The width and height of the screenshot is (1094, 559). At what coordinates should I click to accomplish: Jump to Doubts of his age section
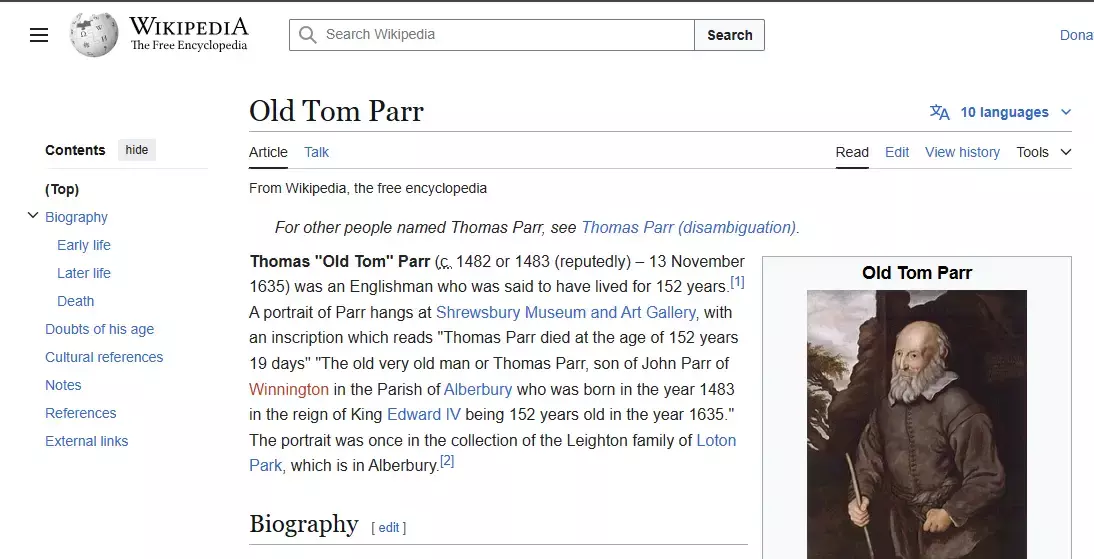tap(99, 329)
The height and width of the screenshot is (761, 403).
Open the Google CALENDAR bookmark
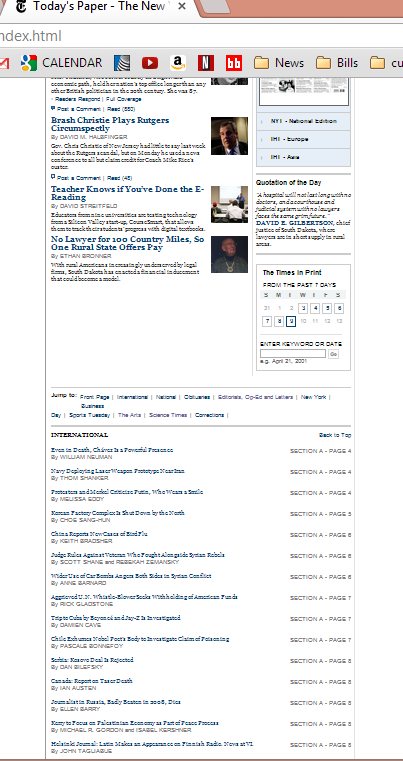click(62, 63)
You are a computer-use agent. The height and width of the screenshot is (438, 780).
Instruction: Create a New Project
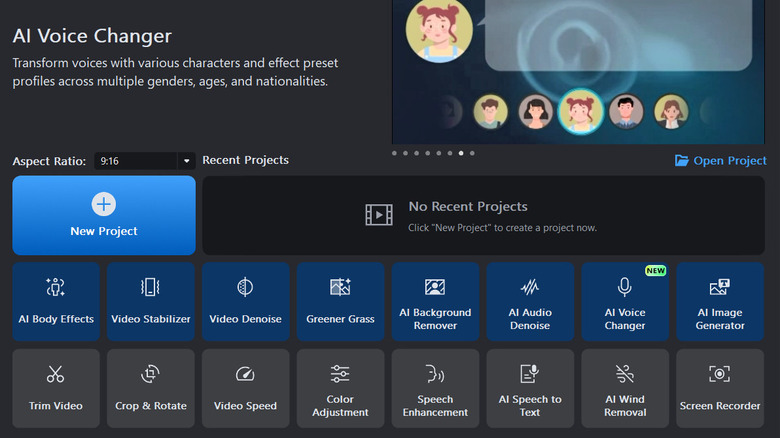click(104, 215)
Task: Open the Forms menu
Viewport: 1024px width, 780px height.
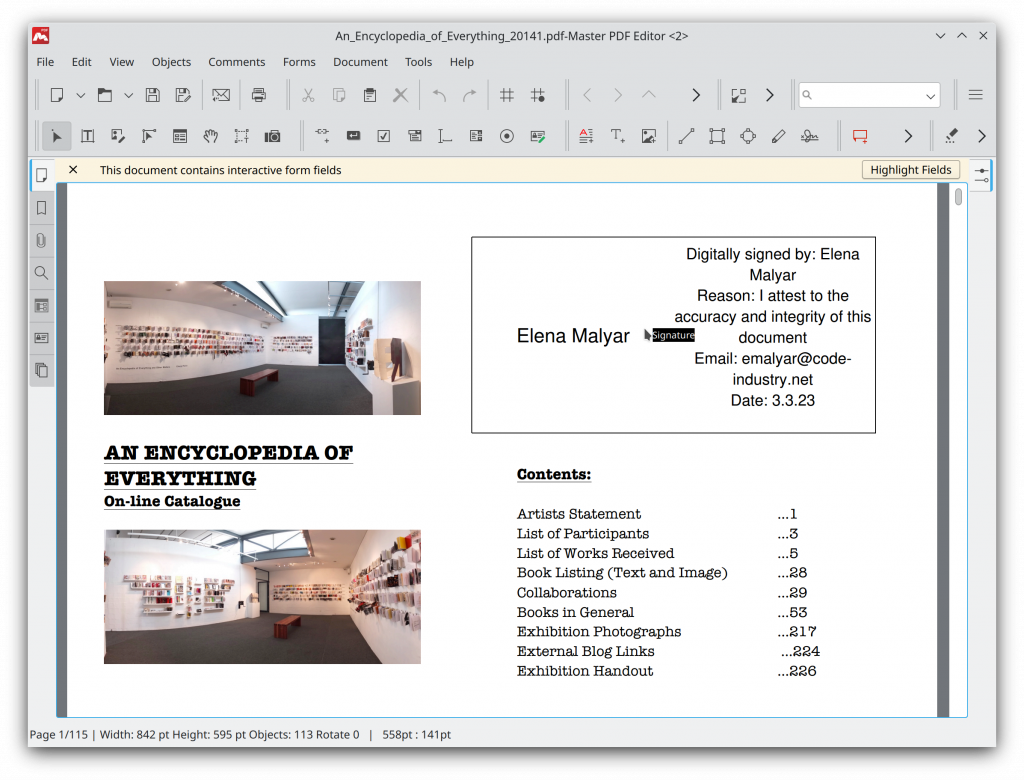Action: tap(299, 62)
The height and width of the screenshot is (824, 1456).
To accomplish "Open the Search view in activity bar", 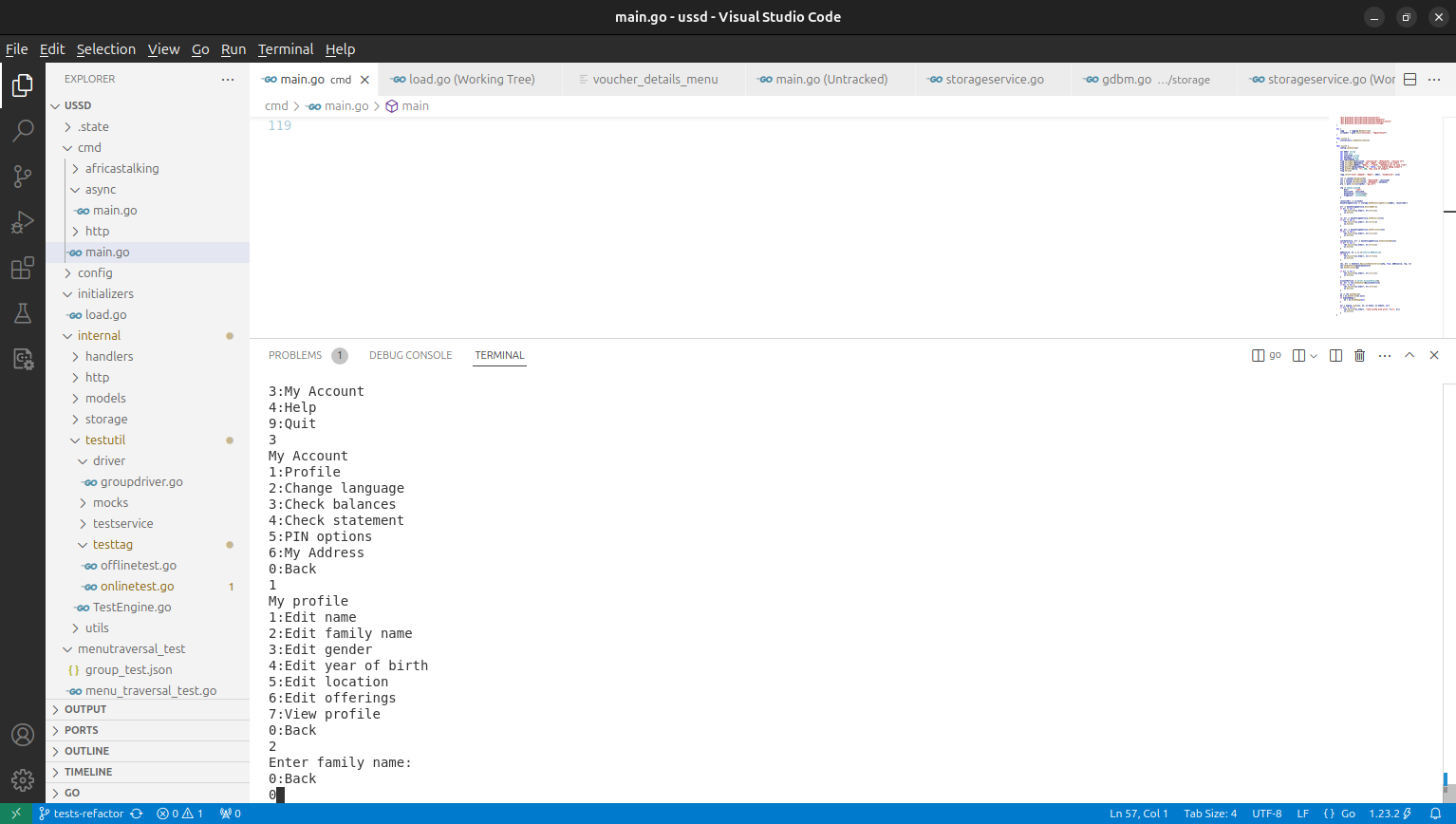I will pyautogui.click(x=23, y=131).
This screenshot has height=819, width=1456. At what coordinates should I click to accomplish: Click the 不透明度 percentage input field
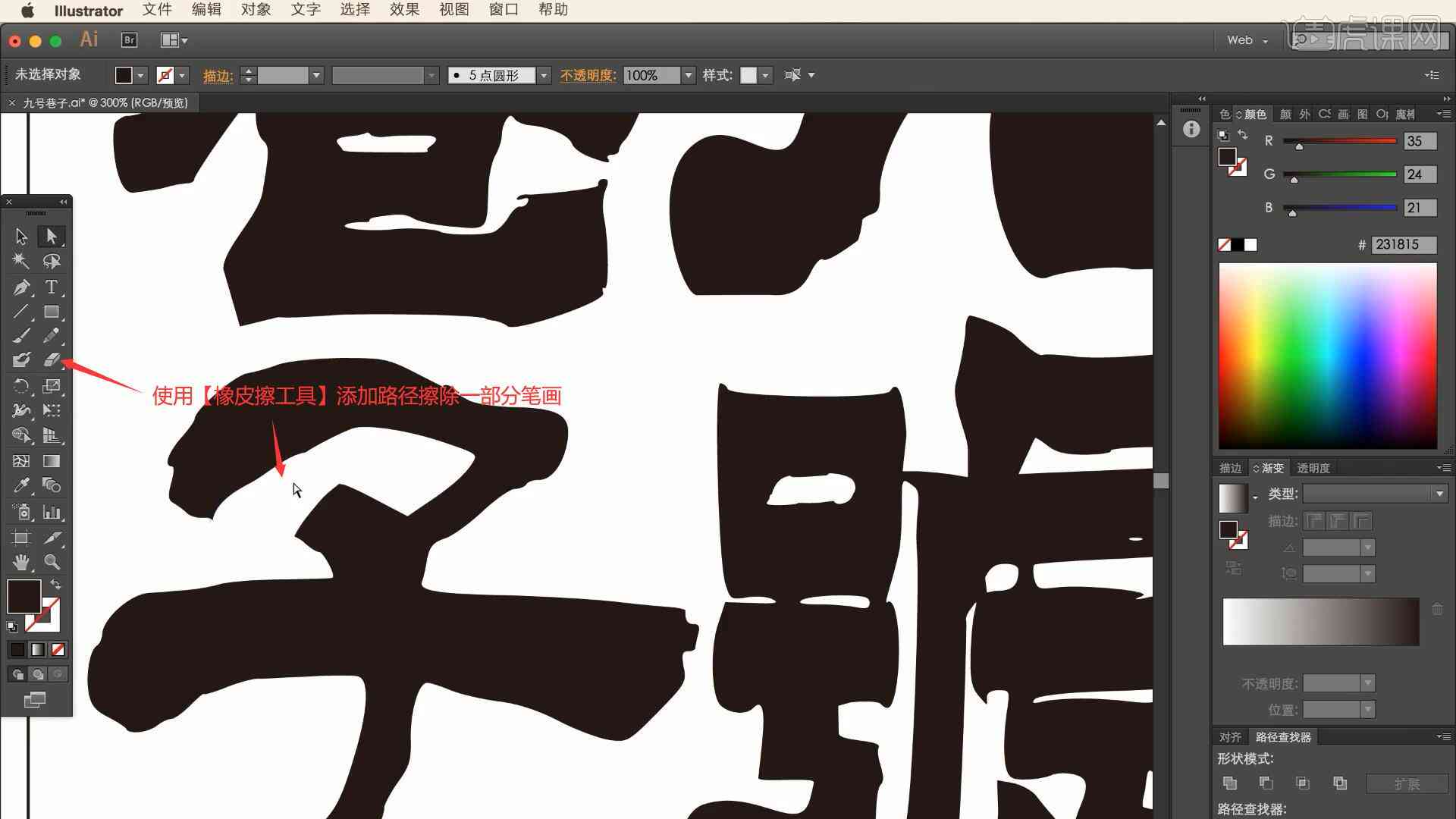click(649, 74)
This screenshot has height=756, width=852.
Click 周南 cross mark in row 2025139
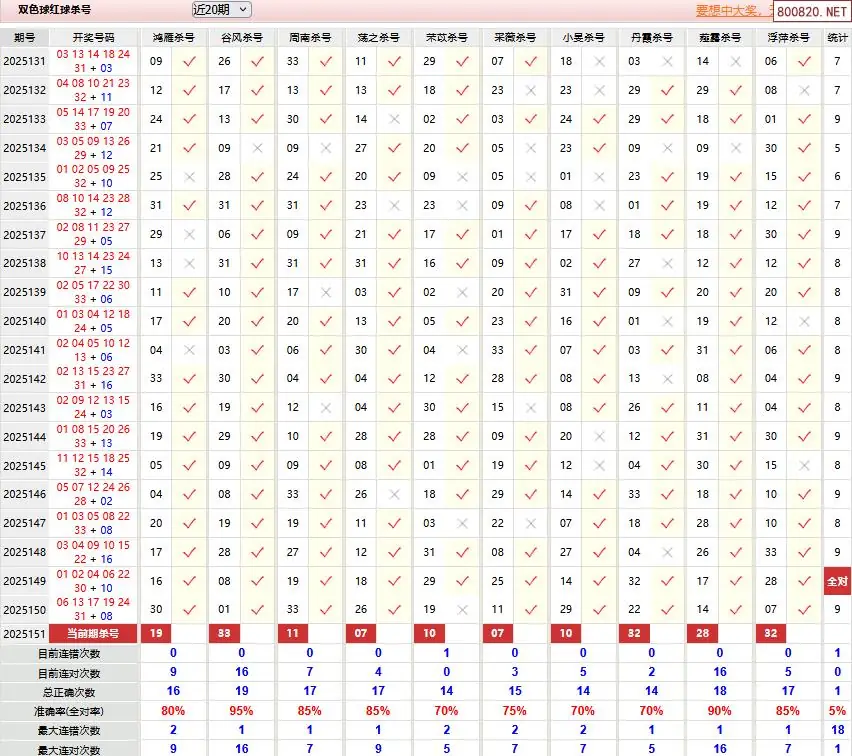click(326, 293)
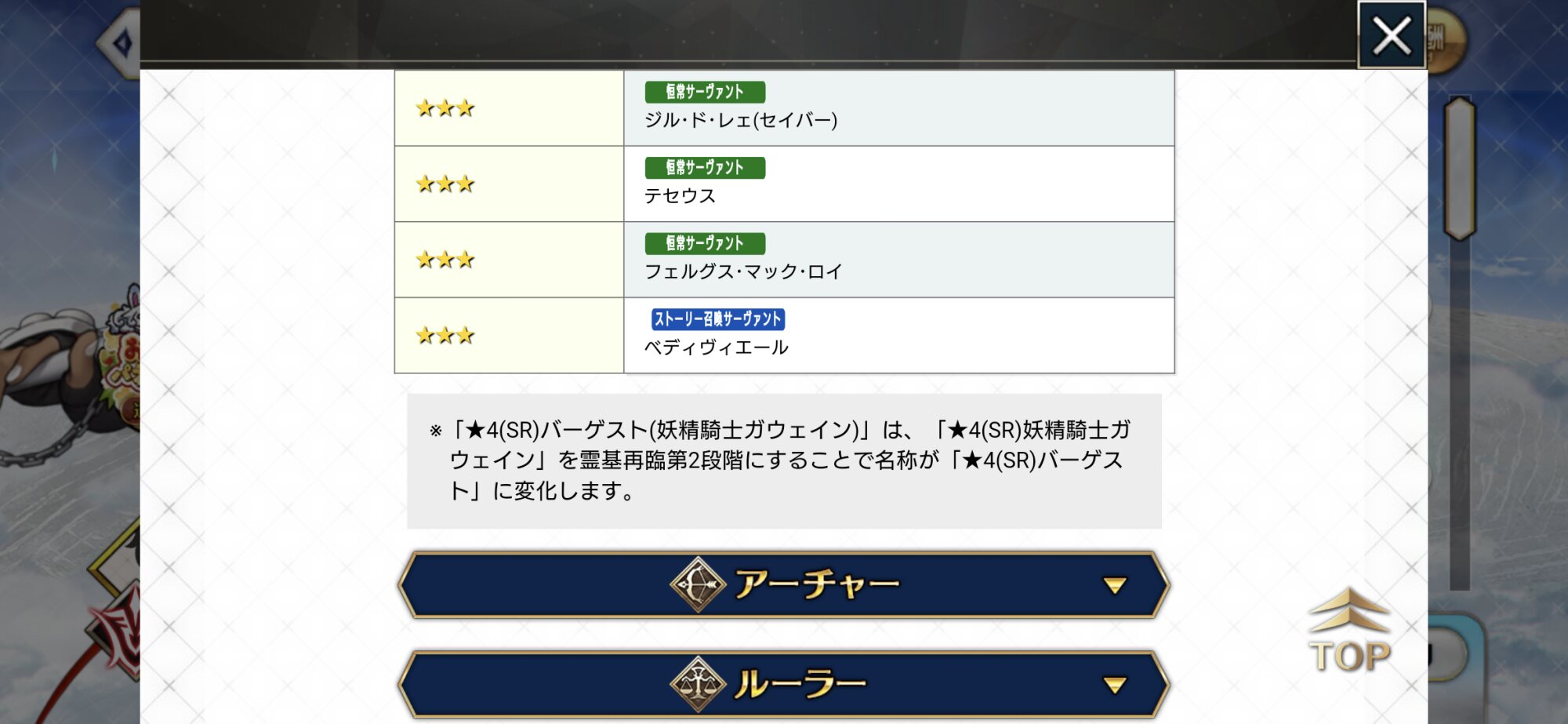Tap the gold TOP arrow icon
The height and width of the screenshot is (724, 1568).
(1349, 631)
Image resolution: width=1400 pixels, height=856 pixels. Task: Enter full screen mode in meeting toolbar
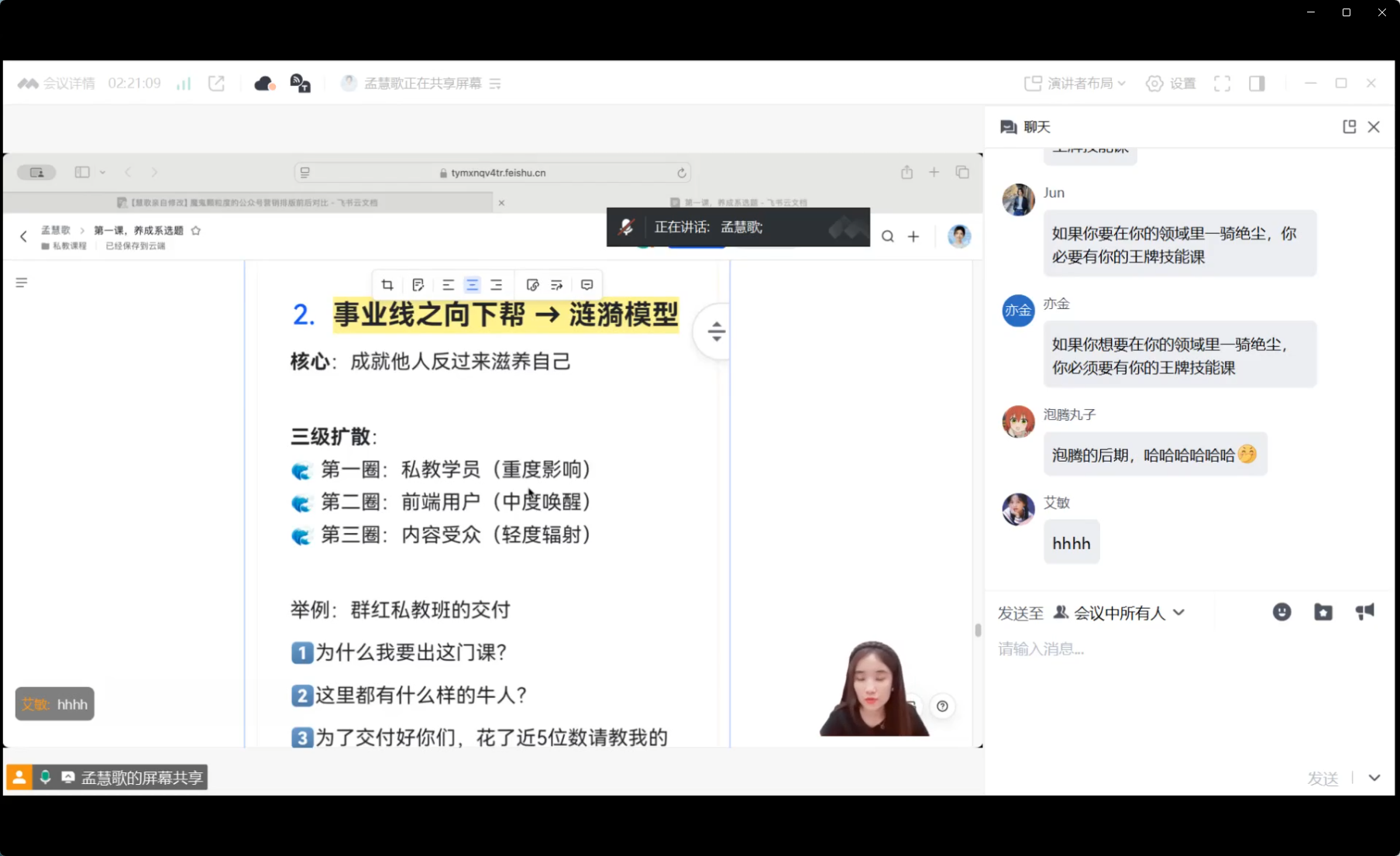1222,84
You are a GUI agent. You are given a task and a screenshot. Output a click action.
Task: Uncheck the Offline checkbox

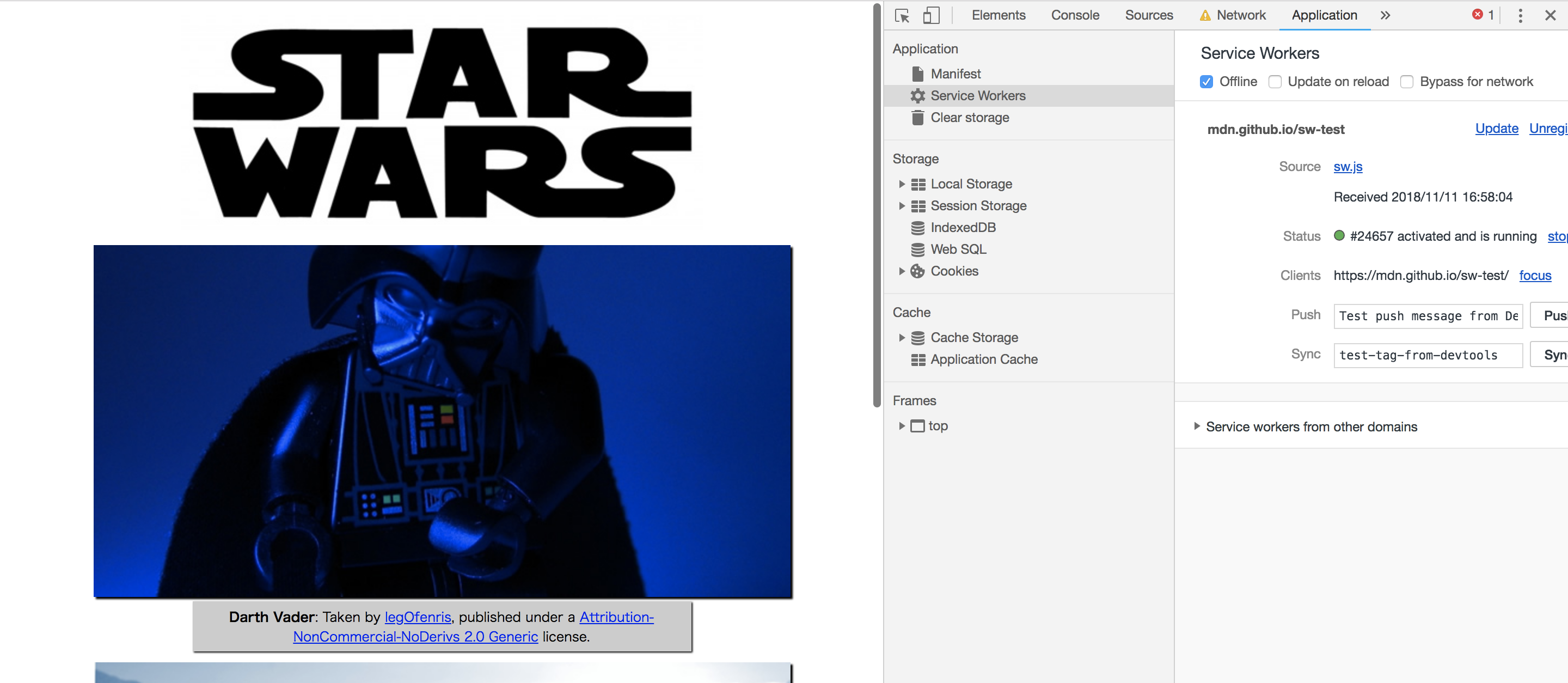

Problem details
Reproduce the data verbatim, starting at the line that contains "This screenshot has height=819, width=1456." and ending at the end of the data, with both ends included. Omit the pictures from the output.

Full solution
This screenshot has height=819, width=1456. At what coordinates should I click to accomplish: Click the 不透明度 percentage input field
click(649, 74)
This screenshot has height=756, width=852.
Click 周南 cross mark in row 2025139
click(326, 293)
Tap the gold TOP arrow icon
The height and width of the screenshot is (724, 1568).
(1349, 631)
Image resolution: width=1400 pixels, height=856 pixels. Task: Enter full screen mode in meeting toolbar
1222,84
You are a GUI agent. You are given a task and a screenshot. Output a click action.
Task: Uncheck the Offline checkbox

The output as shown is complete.